I'm totally in support of the idea of a technological 'cap' of sorts. Aesthetics is firmly secondary to a quality storyline and playability. There are times when graphics enhance the experience, but if they were really all that essential, people wouldn't still be playing NES games. I really don't need a game to look any better than Skyrim does, for example. What more can be gained beyond what the visuals in this game capture?
Aesthetics and graphical fidelity are separate things. Aesthetics are what make Diablo 2 still look good despite its laughable graphical fidelity.
Also, while Skyrim's graphical fidelity is adequate, the incredibly poor animations really do detract from the experience. It's hard to feel immersed in another world when someone sits down and their sword clips right through the chair.
But yes, plot and gameplay are getting shafted lately. Although the reason for that is not simply that developers are focusing on graphics.
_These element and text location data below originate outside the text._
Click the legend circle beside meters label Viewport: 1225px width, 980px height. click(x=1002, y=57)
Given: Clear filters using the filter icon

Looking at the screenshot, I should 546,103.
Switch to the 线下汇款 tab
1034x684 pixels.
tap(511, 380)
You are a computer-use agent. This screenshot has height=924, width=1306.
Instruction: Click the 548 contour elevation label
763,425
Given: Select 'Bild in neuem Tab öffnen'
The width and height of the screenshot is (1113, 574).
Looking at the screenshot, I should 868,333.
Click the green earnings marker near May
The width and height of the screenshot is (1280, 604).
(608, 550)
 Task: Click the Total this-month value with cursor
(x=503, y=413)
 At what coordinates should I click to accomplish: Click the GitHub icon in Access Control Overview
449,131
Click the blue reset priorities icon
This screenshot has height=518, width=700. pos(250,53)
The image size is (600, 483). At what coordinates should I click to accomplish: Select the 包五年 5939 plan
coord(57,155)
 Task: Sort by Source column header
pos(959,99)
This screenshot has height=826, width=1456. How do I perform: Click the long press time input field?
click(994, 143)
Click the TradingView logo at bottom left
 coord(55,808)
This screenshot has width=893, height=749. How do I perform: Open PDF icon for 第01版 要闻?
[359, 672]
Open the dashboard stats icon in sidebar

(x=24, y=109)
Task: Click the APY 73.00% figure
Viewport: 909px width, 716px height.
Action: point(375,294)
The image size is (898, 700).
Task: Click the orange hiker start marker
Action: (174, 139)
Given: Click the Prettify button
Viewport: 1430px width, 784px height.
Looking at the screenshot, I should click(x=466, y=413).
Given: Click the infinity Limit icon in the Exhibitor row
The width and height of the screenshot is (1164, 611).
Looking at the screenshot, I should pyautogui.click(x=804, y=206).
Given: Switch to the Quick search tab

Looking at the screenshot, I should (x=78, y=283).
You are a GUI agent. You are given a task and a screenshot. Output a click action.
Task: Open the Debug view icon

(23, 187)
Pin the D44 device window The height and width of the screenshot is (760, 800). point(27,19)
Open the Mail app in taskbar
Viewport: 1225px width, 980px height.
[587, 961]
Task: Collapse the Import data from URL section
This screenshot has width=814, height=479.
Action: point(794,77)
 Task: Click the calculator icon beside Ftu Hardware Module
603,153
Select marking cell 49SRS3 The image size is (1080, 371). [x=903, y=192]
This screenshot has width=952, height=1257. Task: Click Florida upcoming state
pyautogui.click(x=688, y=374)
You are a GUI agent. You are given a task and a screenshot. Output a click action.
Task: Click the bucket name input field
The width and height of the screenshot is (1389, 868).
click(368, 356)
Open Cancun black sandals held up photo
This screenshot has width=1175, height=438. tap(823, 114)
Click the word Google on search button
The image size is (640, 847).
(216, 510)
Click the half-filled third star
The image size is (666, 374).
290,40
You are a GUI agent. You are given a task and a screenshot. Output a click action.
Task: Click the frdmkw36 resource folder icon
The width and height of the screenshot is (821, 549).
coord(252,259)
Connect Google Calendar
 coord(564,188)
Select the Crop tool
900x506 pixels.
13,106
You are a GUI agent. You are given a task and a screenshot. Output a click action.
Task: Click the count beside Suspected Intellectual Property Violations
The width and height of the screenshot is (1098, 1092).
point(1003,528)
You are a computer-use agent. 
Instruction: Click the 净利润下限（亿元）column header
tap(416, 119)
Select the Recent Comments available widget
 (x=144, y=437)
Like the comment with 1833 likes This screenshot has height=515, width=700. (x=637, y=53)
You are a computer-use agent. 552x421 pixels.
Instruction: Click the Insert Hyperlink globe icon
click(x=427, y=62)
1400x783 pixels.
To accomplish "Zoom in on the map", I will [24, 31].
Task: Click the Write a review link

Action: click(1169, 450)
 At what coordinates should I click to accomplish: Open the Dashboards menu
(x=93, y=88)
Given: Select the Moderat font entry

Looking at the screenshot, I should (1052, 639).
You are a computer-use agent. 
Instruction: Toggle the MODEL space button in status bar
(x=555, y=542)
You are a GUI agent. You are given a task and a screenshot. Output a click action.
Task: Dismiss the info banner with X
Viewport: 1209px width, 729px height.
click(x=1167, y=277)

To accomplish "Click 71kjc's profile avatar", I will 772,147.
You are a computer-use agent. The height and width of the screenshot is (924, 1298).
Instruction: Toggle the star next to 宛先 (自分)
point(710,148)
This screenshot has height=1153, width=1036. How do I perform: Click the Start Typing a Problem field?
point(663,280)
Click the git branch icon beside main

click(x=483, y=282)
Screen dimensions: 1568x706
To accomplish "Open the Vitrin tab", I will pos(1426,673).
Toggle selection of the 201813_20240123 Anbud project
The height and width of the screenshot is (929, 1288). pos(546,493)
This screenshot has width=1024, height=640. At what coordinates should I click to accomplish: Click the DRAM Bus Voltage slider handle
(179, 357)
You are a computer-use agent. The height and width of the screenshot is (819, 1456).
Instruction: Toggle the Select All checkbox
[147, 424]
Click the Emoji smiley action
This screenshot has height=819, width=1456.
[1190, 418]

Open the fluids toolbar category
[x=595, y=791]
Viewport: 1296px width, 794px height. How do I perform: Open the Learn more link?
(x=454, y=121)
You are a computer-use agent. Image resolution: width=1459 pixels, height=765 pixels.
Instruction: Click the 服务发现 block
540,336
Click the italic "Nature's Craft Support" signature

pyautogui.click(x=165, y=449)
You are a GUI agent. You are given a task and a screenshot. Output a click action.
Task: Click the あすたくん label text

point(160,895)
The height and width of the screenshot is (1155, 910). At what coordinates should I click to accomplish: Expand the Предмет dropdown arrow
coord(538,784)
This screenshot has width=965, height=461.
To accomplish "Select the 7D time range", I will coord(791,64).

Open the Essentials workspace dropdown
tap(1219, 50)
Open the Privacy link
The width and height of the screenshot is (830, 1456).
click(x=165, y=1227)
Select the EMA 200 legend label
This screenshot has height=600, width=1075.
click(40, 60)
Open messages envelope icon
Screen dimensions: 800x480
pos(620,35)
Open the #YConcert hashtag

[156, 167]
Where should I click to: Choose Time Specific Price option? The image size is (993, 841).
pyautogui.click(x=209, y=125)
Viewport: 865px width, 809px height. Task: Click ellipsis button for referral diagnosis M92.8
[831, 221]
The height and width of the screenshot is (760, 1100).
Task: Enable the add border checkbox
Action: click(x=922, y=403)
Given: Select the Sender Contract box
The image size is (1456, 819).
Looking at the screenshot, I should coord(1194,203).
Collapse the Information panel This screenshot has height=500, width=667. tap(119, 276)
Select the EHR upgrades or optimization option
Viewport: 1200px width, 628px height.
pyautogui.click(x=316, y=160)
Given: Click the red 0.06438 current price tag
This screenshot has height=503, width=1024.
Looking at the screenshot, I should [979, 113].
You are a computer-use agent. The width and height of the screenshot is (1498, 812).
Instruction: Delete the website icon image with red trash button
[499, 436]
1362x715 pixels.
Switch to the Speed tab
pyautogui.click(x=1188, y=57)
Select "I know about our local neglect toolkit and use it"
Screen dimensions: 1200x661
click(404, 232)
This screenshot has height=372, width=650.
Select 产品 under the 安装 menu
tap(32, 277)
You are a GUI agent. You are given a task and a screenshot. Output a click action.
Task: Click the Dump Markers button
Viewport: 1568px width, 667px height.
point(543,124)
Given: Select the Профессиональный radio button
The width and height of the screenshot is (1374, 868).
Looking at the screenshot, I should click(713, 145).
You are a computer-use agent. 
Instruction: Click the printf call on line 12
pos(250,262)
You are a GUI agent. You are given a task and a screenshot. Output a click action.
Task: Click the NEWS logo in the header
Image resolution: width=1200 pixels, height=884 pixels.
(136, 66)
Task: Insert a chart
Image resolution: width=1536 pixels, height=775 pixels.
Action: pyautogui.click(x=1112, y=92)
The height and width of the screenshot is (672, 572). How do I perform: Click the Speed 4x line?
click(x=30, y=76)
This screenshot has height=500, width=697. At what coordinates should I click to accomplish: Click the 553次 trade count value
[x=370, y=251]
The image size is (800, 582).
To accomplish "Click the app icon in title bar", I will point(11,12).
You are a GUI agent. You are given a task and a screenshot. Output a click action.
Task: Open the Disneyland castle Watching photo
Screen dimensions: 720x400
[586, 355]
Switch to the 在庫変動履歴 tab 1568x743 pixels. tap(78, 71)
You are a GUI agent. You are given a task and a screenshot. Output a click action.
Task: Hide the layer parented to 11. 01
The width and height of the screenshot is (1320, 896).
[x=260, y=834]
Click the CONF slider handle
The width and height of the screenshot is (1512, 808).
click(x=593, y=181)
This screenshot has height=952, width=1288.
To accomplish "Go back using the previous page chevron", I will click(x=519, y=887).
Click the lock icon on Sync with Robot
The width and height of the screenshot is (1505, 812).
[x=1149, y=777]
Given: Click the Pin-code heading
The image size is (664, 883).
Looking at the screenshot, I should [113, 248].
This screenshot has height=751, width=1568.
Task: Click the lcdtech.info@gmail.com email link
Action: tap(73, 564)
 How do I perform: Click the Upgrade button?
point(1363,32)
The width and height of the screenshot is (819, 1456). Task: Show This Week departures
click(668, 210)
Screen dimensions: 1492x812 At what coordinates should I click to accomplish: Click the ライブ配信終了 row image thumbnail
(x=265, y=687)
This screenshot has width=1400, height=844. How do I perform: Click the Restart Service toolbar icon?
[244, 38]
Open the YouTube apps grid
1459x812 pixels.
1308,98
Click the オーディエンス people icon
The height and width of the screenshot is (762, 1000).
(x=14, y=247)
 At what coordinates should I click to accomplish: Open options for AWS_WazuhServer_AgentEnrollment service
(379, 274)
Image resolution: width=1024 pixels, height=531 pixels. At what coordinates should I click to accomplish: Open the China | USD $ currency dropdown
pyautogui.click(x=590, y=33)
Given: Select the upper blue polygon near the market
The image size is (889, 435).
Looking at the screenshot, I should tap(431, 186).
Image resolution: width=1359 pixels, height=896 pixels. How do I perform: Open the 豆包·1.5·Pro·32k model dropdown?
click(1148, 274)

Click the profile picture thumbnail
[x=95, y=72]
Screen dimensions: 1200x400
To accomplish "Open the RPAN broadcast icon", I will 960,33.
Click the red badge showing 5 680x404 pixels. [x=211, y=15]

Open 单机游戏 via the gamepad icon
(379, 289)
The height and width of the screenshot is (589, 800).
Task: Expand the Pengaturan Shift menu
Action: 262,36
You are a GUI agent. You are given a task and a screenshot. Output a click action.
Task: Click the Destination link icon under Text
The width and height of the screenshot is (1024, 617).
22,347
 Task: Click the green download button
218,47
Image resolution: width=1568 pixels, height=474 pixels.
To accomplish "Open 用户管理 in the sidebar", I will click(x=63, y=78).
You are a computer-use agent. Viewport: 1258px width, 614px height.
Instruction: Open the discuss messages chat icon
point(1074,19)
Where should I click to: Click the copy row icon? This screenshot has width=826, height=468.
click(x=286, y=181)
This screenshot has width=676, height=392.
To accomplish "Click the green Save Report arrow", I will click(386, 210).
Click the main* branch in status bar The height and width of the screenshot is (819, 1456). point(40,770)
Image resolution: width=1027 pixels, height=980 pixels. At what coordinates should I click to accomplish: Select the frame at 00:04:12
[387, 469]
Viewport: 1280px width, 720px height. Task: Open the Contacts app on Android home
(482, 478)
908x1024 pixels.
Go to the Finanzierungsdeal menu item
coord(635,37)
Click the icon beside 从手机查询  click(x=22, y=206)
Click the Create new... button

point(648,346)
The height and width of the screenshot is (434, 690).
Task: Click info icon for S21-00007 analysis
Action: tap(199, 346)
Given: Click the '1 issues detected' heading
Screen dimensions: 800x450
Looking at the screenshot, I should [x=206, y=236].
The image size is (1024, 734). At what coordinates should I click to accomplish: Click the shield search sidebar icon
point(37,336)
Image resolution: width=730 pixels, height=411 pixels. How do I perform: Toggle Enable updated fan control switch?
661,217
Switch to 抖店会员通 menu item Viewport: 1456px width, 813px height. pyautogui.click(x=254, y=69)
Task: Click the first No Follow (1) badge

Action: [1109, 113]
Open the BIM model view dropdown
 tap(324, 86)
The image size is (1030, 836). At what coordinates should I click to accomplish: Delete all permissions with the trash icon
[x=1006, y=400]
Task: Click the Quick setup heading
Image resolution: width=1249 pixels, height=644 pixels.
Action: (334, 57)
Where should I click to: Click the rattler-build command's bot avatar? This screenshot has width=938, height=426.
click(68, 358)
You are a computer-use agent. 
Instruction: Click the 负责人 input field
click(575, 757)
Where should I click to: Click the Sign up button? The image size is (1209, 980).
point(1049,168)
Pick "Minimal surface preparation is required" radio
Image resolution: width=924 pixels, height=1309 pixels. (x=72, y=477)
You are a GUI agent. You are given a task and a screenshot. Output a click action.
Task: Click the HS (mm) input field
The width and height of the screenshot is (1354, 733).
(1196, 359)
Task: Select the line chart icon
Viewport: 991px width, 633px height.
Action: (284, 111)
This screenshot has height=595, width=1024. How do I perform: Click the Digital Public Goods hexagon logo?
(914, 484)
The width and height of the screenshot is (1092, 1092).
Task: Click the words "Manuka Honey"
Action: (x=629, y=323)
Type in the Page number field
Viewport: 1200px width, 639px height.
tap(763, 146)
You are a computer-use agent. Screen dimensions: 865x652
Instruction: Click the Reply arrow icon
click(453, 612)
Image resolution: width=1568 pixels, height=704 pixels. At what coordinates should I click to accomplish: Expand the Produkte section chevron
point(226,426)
Plot is getting shafted because the casualization of gaming has led to an audience increasingly disinterested in the plot, so why bother? For example, most people playing the Modern Warfare or Battlefield games jump straight to the multiplayer, so why bother coming up with an interesting story? Or even one that makes the slightest fucking bit of sense. This even extends to something like Skyrim, which you'd typically think of as a hardcore game. The success of Oblivion brought in a much bigger audience, one whose intellectual fortitude Bethesda seems to have fairly little confidence in, so the depth of the lore and the stories the game tells have been reduced significantly in favor of a simple system that gives players bite-sized quests. Sure, all the lore from the older games is still present, but they haven't added or expanded much, and what they have added is basically just Norse myths with the nouns changed around a bit. So Skyrim is deep compared to most current games, but compared to something like Morrowind it's nothing. Still a good game, but the story has clearly been shafted to suit a more casual audience.
As for gameplay, triple-a games cost a lot to make, and the people bankrolling them want a guaranteed return on their investment. Thus they've become as risk-averse as Hollywood.
Sorry for the manifesto. I'm still kinda pissed about the new ME3 debacle.